Entity	Responsibility	Key attributes
Repository	The orchestrator. Manages branches, HEAD, object store, and staging area.	objectStore, branches, head, stagingArea
Blob	Immutable file snapshot. Stored by content hash.	id (hash), content
Tree	Immutable directory snapshot. Maps names to child blobs or trees.	id (hash), entries
TreeEntry	A single entry in a tree: name, type (blob or tree), and target hash.	name, type, targetId
Commit	Immutable snapshot in history. Points to root tree and parent commit(s).	id, treeId, parentIds, author, message, timestamp
Branch	Lightweight named pointer to a commit.	name, commitId
HeadRef	Points to current branch name (attached) or commit ID (detached).	branchName or commitId
StagingArea	Mutable working index. Tracks files staged for the next commit.	stagedEntries
ObjectStore	Content-addressable map. Stores blobs, trees, and commits by hash.	objects
DiffResult	Output of comparing two files. Contains list of line-level changes.	changes
DiffEntry	A single line change: added, removed, or context.	type, lineNumber, content
MergeResult	Outcome of merging two branches: success, fast-forward, or conflict.	status, conflicts, mergeCommitId
ConflictMarker	Details of a single conflicting file: base, ours, and theirs content.	path, baseContent, oursContent, theirsContent

Notice we separated Blob and Tree from Commit. A commit references a tree snapshot. The tree and blob objects are reusable across commits (content-addressable deduplication). Merging them would destroy that property.

Step 2: Define Relationships and Class Design

Repository (The Orchestrator)

Repository is the top-level entry point. Every user action (stage, commit, branch, merge) goes through it.

Deriving state from requirements:

Requirement	What Repository must track
"Content-addressable storage"	An ObjectStore for blobs, trees, and commits
"Create branches as lightweight pointers"	A map of branch names to Branch objects
"Switch branches (checkout)"	A HeadRef pointing to active branch or detached commit
"Stage file changes into a staging area"	A StagingArea holding the staged snapshot
"Merge using fast-forward or three-way"	A MergeStrategy for delegating merge logic
"Generate line-by-line diffs"	A DiffStrategy for delegating diff logic

Deriving methods from needs:

Need from requirements	Method
"Initialize a repository"	init()
"Stage file changes"	stage(path, content), unstage(path)
"Create commits"	commit(author, message)
"Create branches"	createBranch(name)
"Switch branches"	checkout(branchName)
"Merge two branches"	merge(branchName)
"Generate diffs"	diff(commitId1, commitId2)
"View history"	log()

StagingArea

The staging area sits between the working directory and the commit history. It accumulates changes until the user commits.

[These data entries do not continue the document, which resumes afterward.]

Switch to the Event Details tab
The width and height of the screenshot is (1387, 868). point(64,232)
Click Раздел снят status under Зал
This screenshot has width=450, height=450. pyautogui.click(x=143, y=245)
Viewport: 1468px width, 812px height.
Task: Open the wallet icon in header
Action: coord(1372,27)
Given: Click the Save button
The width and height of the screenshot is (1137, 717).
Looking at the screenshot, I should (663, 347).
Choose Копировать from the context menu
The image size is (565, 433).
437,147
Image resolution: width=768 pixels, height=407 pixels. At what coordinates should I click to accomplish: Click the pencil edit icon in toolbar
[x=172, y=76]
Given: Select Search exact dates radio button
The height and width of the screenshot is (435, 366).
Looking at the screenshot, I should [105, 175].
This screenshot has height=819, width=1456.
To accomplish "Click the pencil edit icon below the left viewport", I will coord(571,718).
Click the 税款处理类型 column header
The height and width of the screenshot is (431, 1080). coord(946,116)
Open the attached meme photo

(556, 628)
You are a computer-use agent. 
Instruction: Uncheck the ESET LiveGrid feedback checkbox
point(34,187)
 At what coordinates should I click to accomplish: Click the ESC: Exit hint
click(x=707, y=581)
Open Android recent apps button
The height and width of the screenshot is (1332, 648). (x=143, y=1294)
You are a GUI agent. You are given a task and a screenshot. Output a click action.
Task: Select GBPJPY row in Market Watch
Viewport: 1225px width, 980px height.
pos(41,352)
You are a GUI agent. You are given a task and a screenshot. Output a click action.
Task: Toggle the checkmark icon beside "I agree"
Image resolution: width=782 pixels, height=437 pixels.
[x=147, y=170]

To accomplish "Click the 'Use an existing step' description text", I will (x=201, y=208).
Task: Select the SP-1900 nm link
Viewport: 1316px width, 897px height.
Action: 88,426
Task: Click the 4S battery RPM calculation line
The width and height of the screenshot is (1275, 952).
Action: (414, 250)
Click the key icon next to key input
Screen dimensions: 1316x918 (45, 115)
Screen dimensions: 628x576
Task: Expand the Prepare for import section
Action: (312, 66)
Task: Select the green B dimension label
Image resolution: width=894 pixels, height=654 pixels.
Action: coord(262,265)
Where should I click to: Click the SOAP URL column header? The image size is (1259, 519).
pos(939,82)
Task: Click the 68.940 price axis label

Deriving state from requirements:

Requirement	What StagingArea must track
"Users explicitly add files before committing"	A map of file paths to file content
"Commit snapshots the staged tree"	Must be convertible to a Tree object

The key method is buildTree(objectStore). It takes the flat path-to-content map, creates Blob objects for each file, constructs the nested Tree hierarchy, and returns the root Tree. This bridges the mutable staging world and the immutable object store.

Key Relationship Decisions

ObjectStore owns all immutable objects. Blobs, Trees, and Commits are never stored directly on other classes. Everything is referenced by hash ID. This is the heart of content-addressable design.

Commit references Tree by ID, not by direct object reference. This keeps Commit a simple record and lets the ObjectStore handle retrieval and deduplication.

MergeStrategy and DiffStrategy are injected into Repository. This makes merge and diff behavior swappable without changing the Repository class.

Step 3: Choose Design Patterns

Pattern: Composite -- for the file tree snapshot

The signal: Commits reference a "root tree" that contains files and subdirectories. Subdirectories contain more files and subdirectories. That is a recursive tree structure.